Libertarians are often caricatured as caring only about legalizing marijuana and ending the broader War on Drugs. And, to be fair, stereotypes don't come out of nowhere. There are, however, reasons why folks of all political stripes ought to take an interest in this subject. The following bullet points are, by now, old hat, but as filmmaker Eugene Jarecki readies his documentary on the Drug War for release (see video above), they bear repeating.
- If you are concerned about the United States federal budget deficit and debt, you should care about the Drug War. Whether you think that the money spent on futile attempts at enforcing the nation's drug laws would be better spent elsewhere, or whether you would support the taxation of legalized drugs such as marijuana, this issue ought to be on your mind. Consider, for instance, this graph (from here), which will concentrate the mind of any deficit hawk:
- If you are concerned about crime, safety, and the fact that the United States has the largest prison population in the world, you should care about the Drug War. The Drug War, just like the prohibition of alcohol in the 1920s, imprisons non-violent adults for voluntarily selling, buying, or possessing certain substances, while creating a population of violent criminals who rob and murder to protect their territory and supplies. Legalize (or at least decriminalize) these substances and this violence will rapidly dissipate, as will the United States' prison population.

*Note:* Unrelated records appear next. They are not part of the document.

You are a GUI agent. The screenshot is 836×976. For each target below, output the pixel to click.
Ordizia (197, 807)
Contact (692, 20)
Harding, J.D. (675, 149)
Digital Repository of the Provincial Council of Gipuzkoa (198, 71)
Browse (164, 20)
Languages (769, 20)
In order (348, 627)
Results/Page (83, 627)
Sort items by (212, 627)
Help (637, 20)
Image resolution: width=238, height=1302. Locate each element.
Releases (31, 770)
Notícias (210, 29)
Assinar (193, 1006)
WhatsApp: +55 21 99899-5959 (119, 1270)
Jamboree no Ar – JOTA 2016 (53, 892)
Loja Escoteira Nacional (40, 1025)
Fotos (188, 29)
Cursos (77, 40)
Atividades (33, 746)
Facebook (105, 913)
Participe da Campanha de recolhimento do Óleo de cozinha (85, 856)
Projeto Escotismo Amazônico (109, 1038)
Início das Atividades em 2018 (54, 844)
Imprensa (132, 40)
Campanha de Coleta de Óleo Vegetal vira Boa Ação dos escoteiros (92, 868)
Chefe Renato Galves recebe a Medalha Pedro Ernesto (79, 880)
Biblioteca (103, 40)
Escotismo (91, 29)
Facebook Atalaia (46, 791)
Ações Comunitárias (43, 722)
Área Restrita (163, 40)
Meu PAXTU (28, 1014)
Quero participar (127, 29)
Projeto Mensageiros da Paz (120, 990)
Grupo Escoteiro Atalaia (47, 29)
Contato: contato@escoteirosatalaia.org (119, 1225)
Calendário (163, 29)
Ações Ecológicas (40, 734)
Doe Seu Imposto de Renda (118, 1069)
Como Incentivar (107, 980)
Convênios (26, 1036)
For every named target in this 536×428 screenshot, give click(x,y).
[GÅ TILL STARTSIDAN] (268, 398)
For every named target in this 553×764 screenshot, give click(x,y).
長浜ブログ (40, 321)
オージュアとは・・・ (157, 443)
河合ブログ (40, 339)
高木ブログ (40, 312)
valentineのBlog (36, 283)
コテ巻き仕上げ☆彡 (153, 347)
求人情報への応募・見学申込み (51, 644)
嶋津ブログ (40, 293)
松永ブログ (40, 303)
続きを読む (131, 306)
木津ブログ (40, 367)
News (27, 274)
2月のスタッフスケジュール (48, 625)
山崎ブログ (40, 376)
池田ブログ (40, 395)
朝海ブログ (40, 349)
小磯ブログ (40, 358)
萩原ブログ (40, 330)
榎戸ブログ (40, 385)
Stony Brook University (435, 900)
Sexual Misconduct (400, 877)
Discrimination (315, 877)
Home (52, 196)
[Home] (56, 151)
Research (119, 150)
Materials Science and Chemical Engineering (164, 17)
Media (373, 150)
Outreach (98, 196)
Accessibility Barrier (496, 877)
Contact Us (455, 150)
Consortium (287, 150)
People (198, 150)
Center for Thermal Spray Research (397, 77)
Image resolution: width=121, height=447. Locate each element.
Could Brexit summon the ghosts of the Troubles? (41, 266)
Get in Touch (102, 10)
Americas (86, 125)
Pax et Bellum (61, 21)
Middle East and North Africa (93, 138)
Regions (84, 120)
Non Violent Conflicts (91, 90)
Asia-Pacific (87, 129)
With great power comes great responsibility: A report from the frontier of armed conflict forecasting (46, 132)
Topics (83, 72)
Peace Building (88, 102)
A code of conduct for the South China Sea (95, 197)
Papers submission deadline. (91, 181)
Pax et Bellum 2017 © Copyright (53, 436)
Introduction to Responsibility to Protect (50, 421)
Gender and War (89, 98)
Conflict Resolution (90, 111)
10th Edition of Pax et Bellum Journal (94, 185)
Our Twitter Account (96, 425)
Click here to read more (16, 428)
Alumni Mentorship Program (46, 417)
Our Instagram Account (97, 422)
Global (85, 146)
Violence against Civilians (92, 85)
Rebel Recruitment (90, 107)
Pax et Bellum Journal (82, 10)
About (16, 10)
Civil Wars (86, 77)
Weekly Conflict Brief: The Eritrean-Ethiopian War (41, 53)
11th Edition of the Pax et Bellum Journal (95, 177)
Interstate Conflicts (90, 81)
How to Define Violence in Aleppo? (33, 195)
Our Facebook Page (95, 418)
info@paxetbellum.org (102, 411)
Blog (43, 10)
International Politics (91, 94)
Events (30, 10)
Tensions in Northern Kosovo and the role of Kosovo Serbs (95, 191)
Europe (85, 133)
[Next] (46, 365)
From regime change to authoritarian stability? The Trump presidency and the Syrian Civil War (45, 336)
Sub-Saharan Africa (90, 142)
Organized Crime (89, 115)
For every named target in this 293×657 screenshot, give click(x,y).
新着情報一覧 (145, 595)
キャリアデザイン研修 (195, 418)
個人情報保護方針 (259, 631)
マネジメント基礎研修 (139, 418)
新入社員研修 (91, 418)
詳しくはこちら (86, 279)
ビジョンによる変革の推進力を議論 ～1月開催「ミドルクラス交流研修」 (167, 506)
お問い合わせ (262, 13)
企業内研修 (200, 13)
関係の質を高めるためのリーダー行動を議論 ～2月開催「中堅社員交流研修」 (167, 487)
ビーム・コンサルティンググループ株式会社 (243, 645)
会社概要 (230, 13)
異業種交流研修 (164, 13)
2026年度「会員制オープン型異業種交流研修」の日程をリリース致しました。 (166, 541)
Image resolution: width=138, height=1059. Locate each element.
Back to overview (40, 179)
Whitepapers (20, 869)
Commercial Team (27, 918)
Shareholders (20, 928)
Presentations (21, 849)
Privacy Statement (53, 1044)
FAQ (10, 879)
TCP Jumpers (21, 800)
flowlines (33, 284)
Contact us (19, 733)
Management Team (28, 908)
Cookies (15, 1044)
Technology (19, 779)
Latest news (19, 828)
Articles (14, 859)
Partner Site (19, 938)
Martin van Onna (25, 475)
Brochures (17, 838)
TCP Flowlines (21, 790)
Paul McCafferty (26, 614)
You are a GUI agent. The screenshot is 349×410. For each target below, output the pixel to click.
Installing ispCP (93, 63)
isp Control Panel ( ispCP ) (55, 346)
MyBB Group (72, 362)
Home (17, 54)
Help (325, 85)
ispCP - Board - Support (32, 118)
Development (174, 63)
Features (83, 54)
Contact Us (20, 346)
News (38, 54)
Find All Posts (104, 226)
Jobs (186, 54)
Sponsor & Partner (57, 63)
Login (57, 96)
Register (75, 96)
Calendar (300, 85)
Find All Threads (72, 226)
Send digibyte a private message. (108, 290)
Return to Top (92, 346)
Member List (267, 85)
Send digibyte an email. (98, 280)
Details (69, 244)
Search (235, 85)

- If you are concerned about poverty and inequality, you should care about the Drug War. Poor folks in the inner city (and especially those from minority backgrounds) are disproportionately affected by the Drug War and the violence it inspires. The nation's school system can hardly be expected to save the children who come out of the neighborhoods most heavily blighted by this violence. So even if you'd prefer to lock up all the adults for any connection to the drug trade and continue the status quo, consider that, by doing so, you're simultaneously setting up the next generation of criminals.
- If you are concerned about national security and the strength of U.S. borders, you should care about the Drug War. To date, more than 50,000 people in Mexico have been killed in the war between drug cartels and the Mexican government. If you're not yet concerned about a failed narco-state on America's southern doorstep, you might want to think about getting concerned soon.
- And finally, if you believe that what other folks put into their bodies - whether it be Doritos tacos from Taco Bell, nicotine from Lucky Strike, or weed from Jackson County, Oregon - is none of your business, then you should care about the Drug War.
So what should be done? Well, these suggestions from the Cato Handbook for Policymakers would be a good place to start:
- Greatly de-emphasize counternarcotics activities in Afghanistan, since they undermine America’s much more important struggle against al Qaeda and the Taliban;
- Stop pressuring the government of Mexico to escalate the war on drugs, since that policy is leading to a dangerous upsurge in violence that threatens to destabilize the country;
- Recognize that the "supply-side" campaign against cocaine and other drugs from the Andean region has produced few lasting gains, an inevitable outcome since global demand for such drugs continues to grow;
- Accept the decriminalization and harm-reduction strategies adopted by the Netherlands, Portugal, and other countries as a better model for dealing with the problem of drug abuse; and
- Move toward abandoning entirely the failed prohibitionist model regarding drugs.